━━━━━ Source material ━━━━━
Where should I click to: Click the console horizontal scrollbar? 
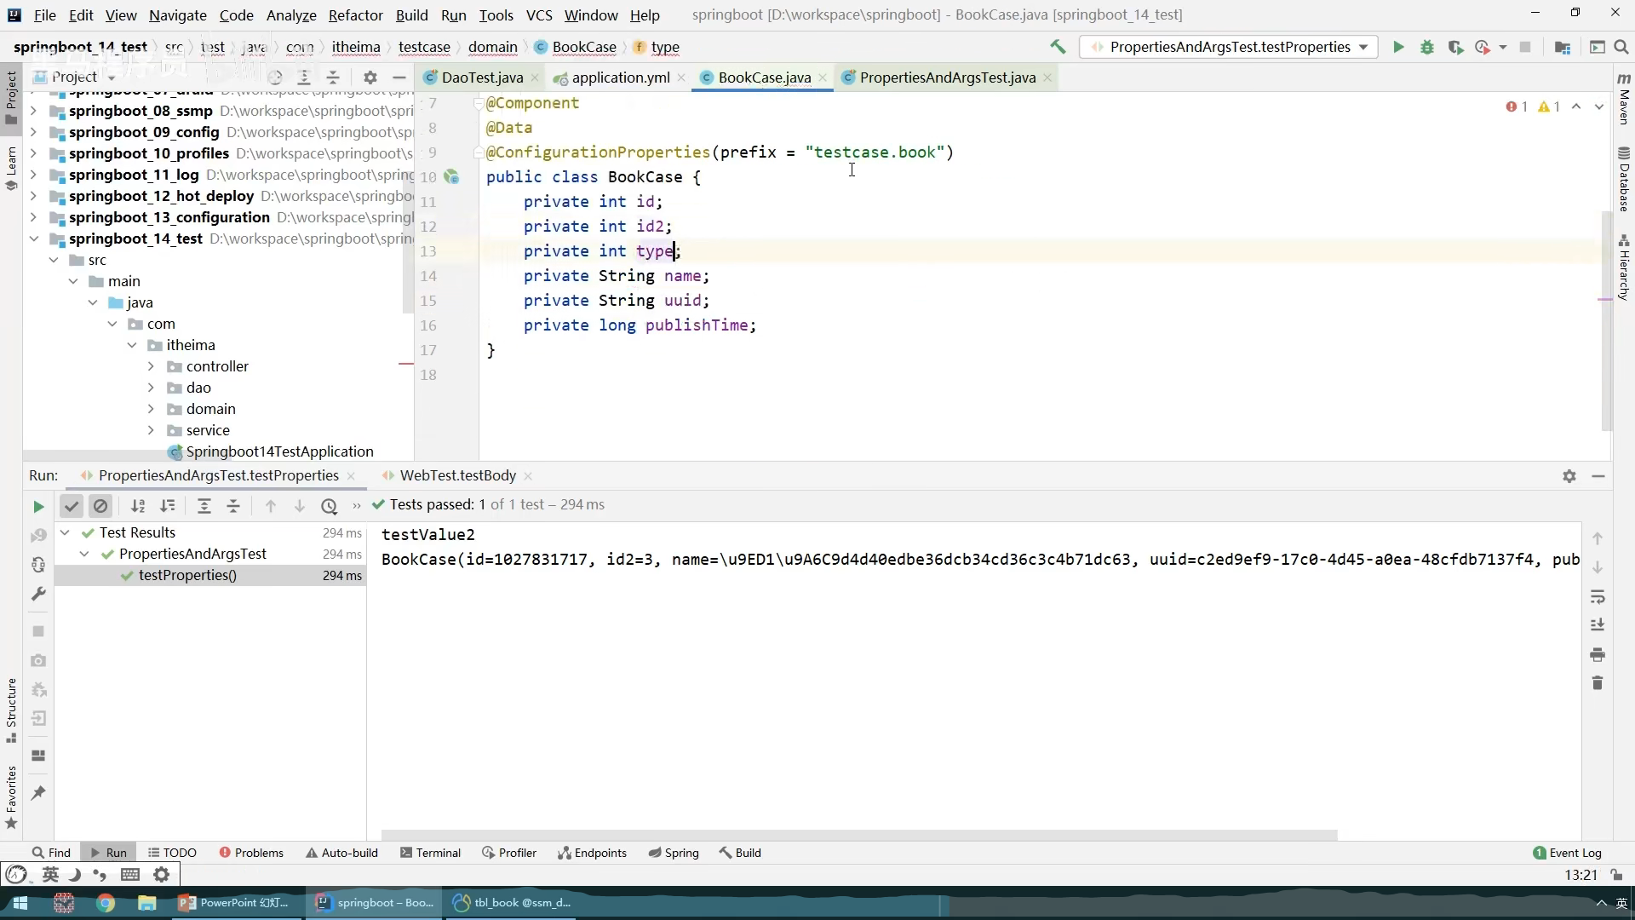858,835
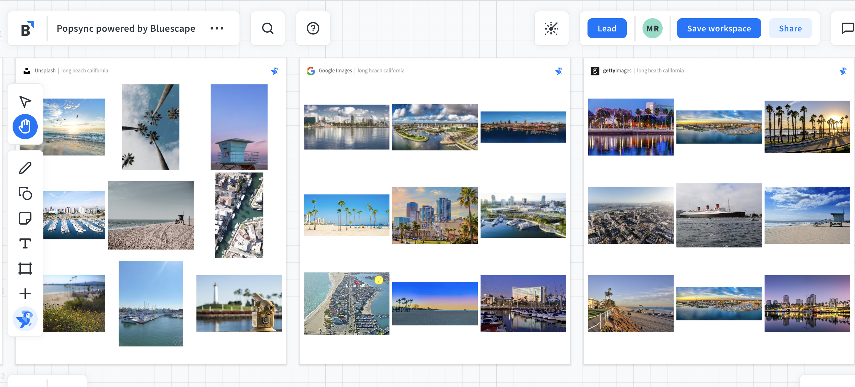Open the three-dots workspace menu
The height and width of the screenshot is (387, 855).
[x=217, y=29]
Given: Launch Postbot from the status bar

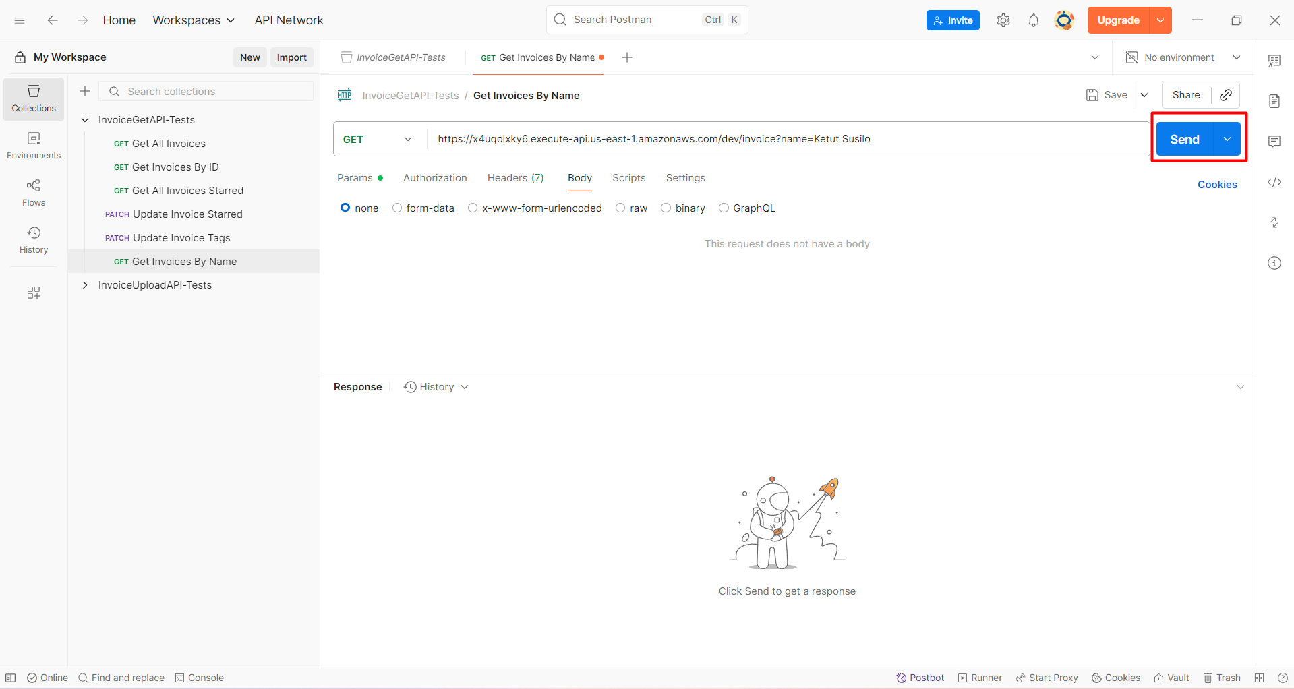Looking at the screenshot, I should tap(920, 678).
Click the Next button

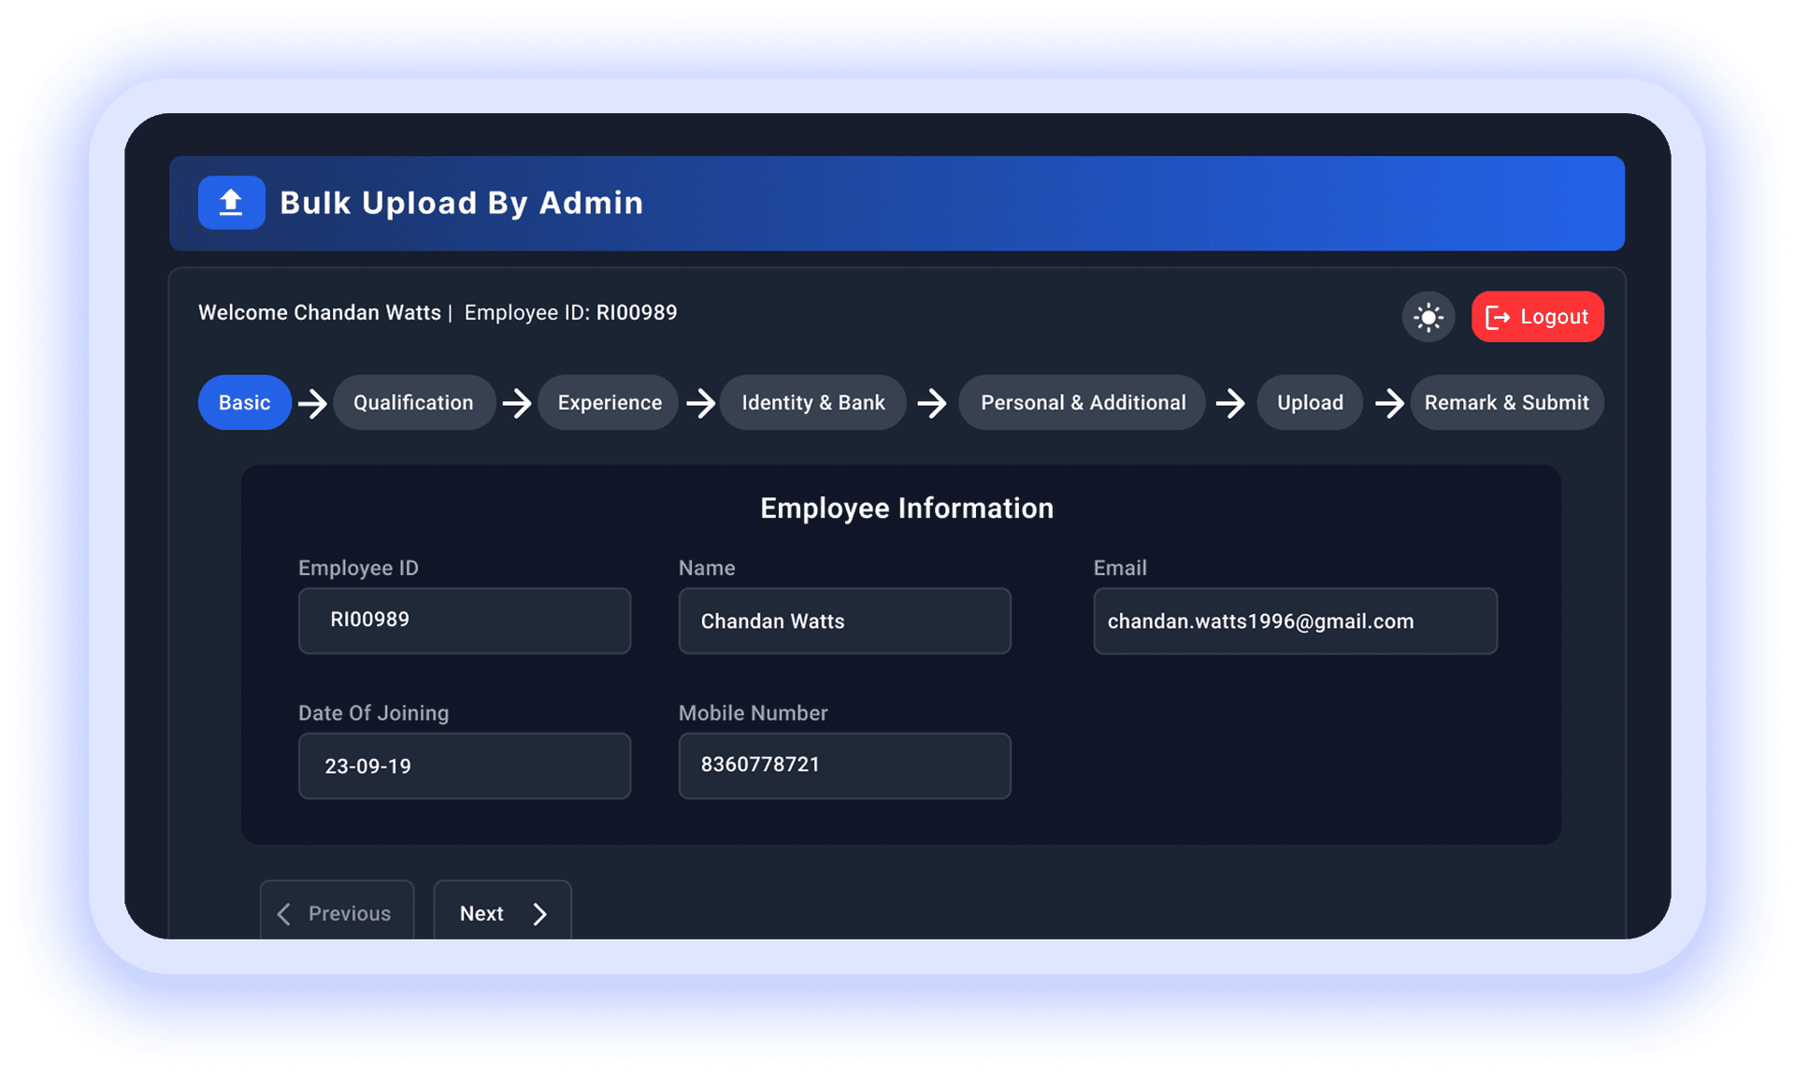pos(502,913)
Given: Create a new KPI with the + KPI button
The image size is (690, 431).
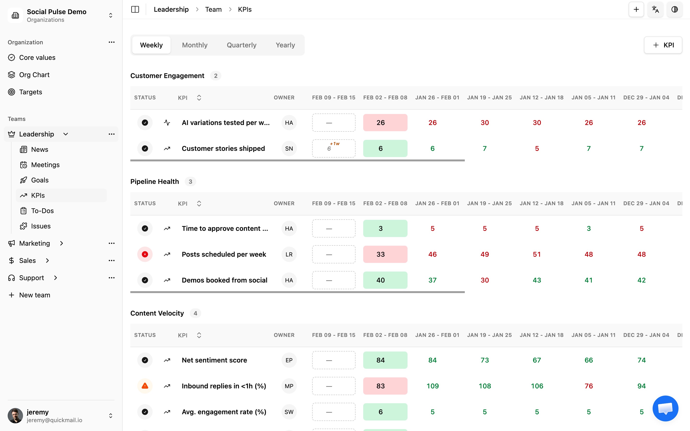Looking at the screenshot, I should point(663,45).

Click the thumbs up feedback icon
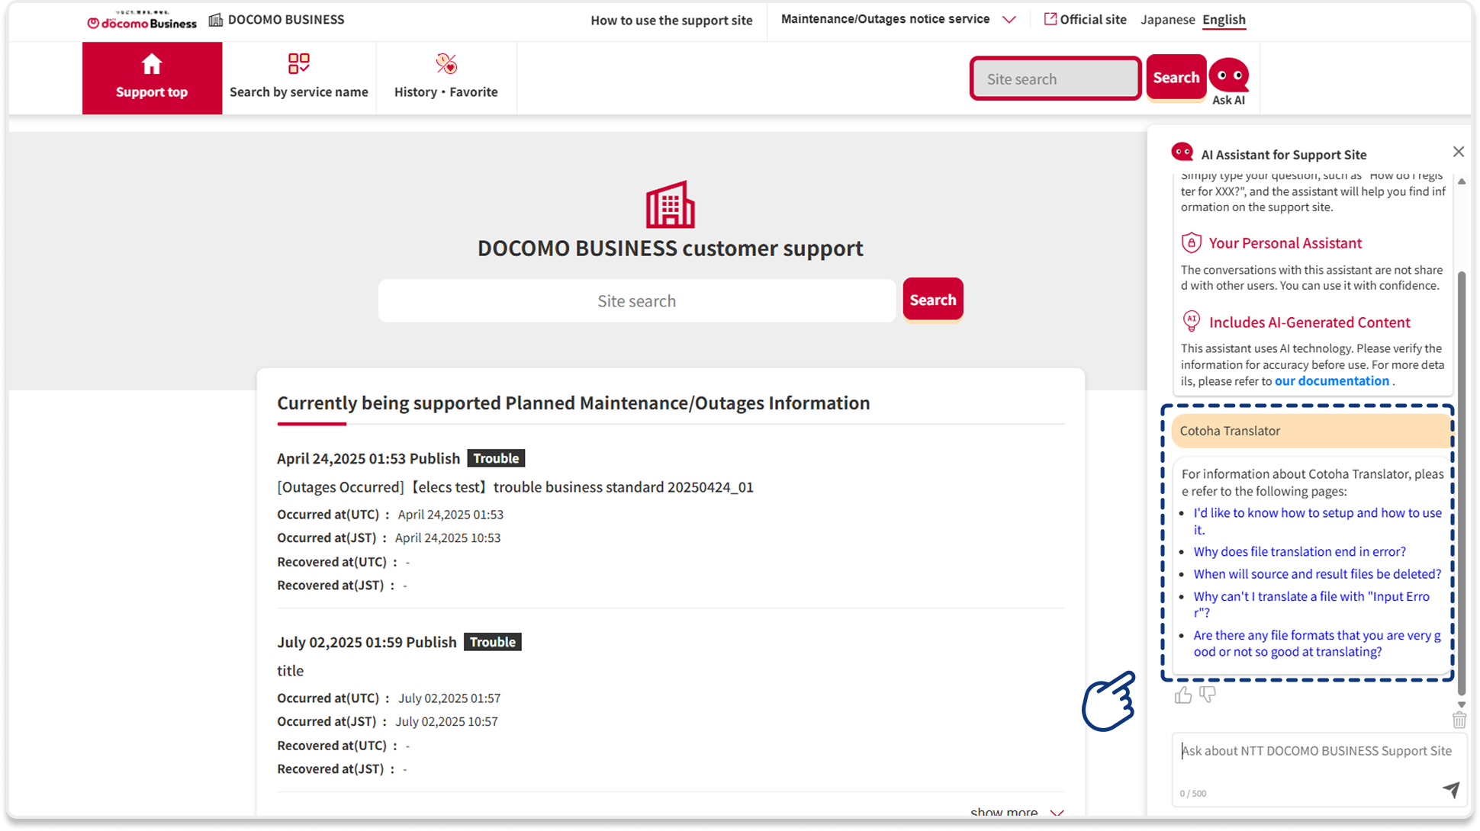coord(1183,695)
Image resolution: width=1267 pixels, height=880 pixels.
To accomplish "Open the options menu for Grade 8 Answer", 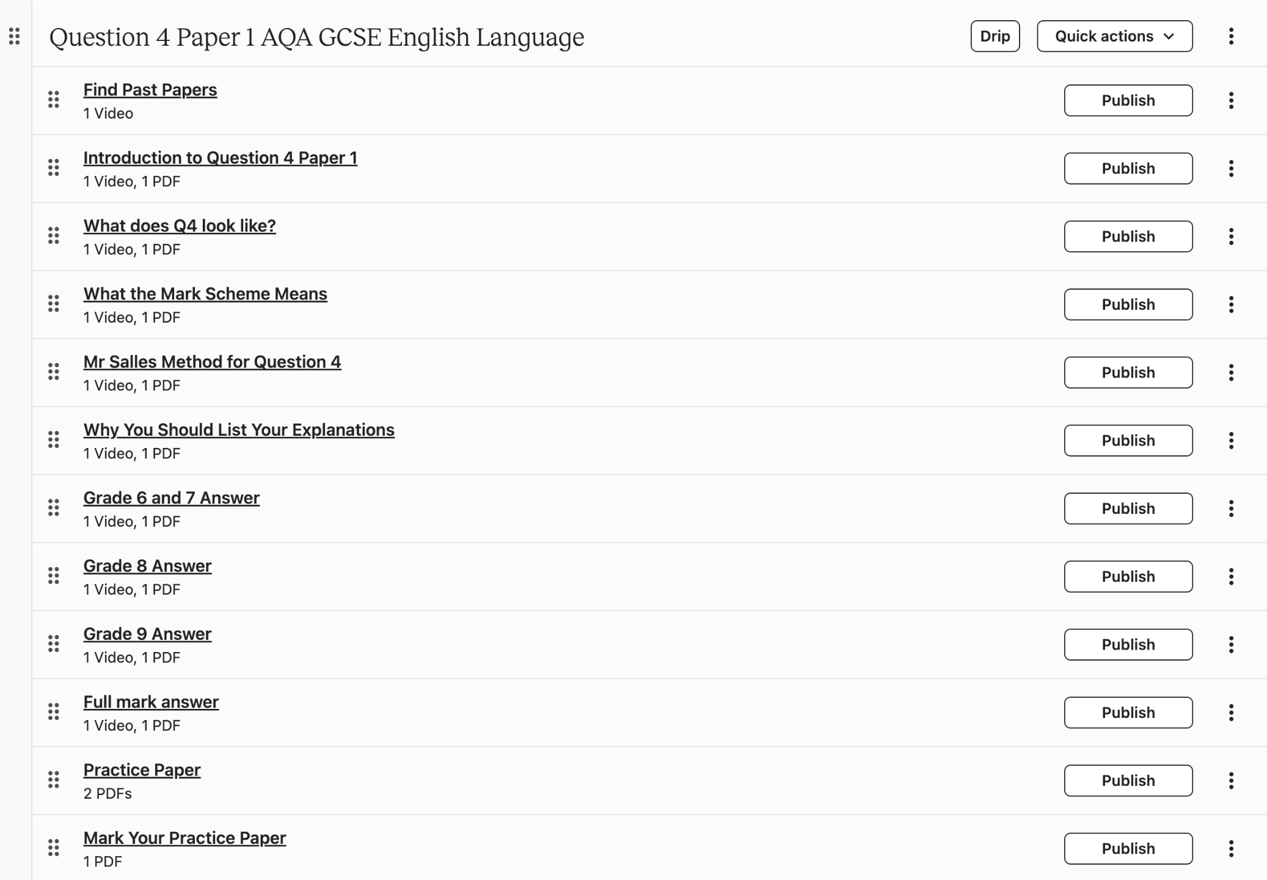I will (x=1231, y=576).
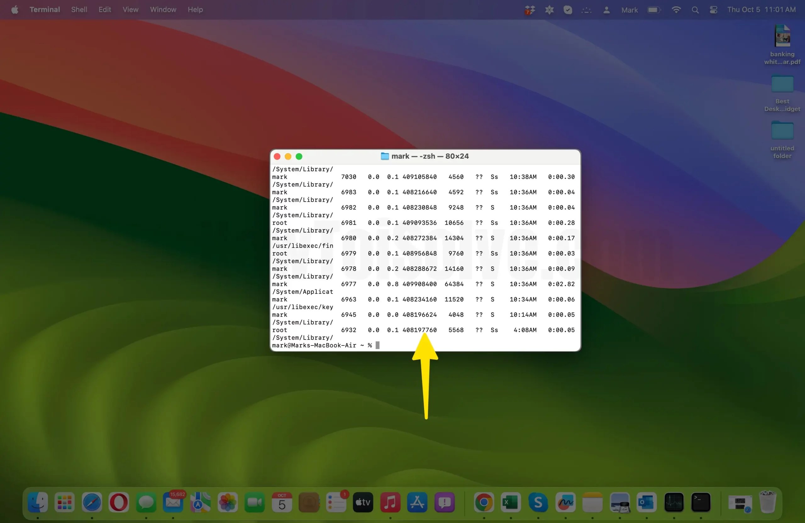Open Control Center in the menu bar
The image size is (805, 523).
[713, 9]
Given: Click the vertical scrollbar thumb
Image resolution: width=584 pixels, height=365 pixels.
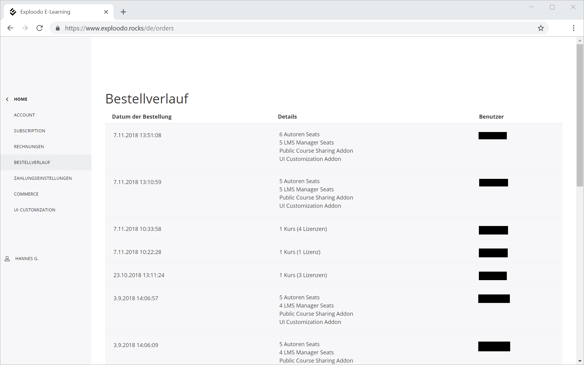Looking at the screenshot, I should click(580, 116).
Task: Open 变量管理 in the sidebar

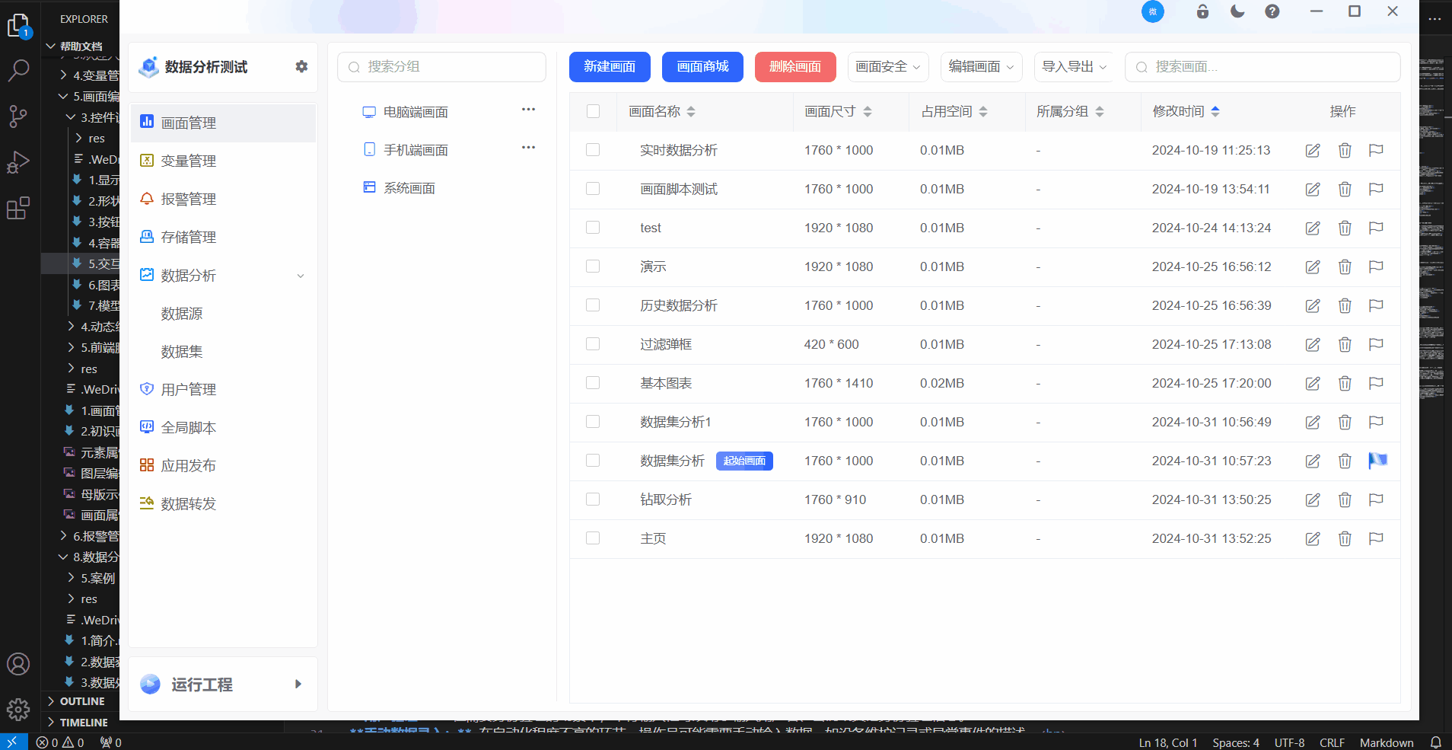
━━━━━
## Work instructions
Copy needed, without pictures: the lines of the listing above from the line containing "Click the Next button" up to and including the line containing "Image resolution: width=1267", set down exactly.

## Output below
Click the Next button

pos(502,913)
Given: Create a new KPI with the + KPI button
The image size is (690, 431).
Looking at the screenshot, I should point(663,45).

Click the thumbs up feedback icon
coord(1183,695)
Image resolution: width=1267 pixels, height=880 pixels.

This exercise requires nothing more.